Annotating new data using selected prototypes#

In the original design of the discovery-driven pipeline, prototype selection was intended as the final step following the HMM scan. However, some use cases may require labeling a new dataset using previously selected prototypes, without re-running the HMM scan or re-analyzing all prototypes.

Re-running the HMM scan on new data, even when it includes the original dataset, typically results in a permutation of the prototype labels. This permutation can, in principle, be corrected through automated label alignment, but the process would add complexity and slow down workflows. More importantly, the inclusion of new data can introduce new prototypes if novel behavioral patterns are detected. While this dynamic discovery is a valuable feature of the pipeline, it complicates analyses where the goal is specifically to track known prototypes across additional datasets, for example to study behavior consistency or investigate associated brain circuit dynamics.

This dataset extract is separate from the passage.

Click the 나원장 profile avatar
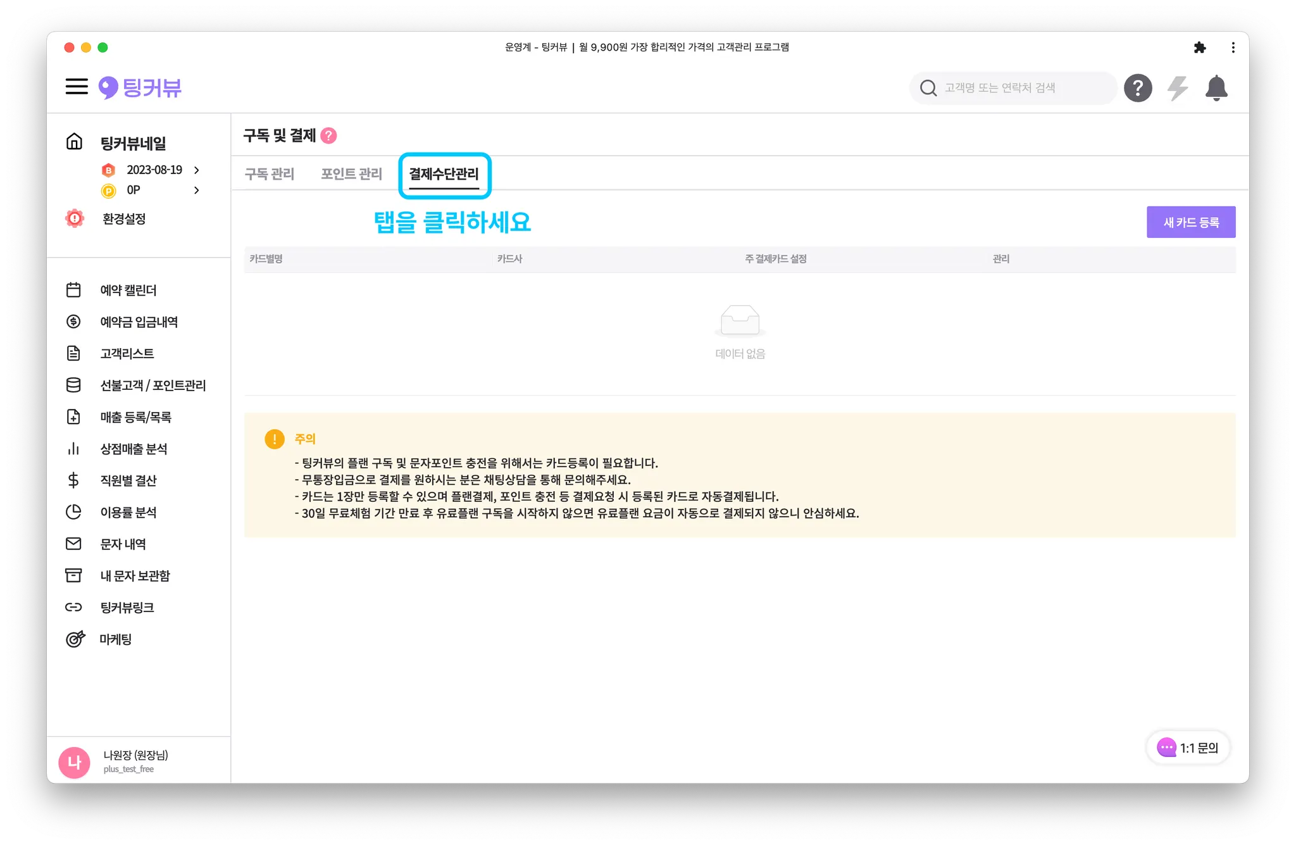 (x=75, y=761)
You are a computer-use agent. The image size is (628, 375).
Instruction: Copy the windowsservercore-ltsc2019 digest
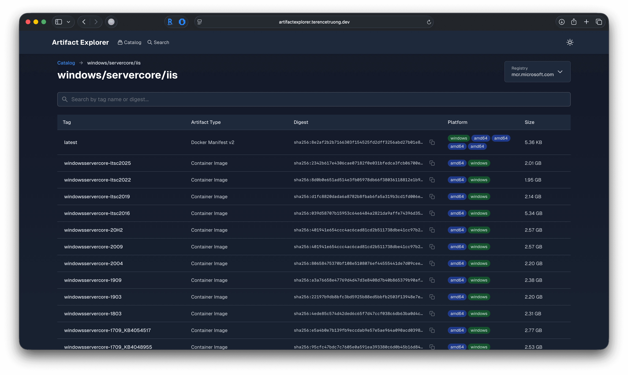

To address this need, we have implemented two methods for annotating new data using the prototypes selected in the original dataset. The first method is to train a LISBET classifier on the selected prototypes and then use it to label new data. The second method uses cached HMMs to annotate new data, but it is not recommended for most users due to its complexity and potential safety issues.

It is worth noting that the cached HMMs method provides an exact match to the original prototype labels, whereas the the classifier approach only offers an approximation. In our experience, the advantages of the classifier approach outweigh its drawbacks, as it is less error-prone and yields a reusable model that can be shared for future use.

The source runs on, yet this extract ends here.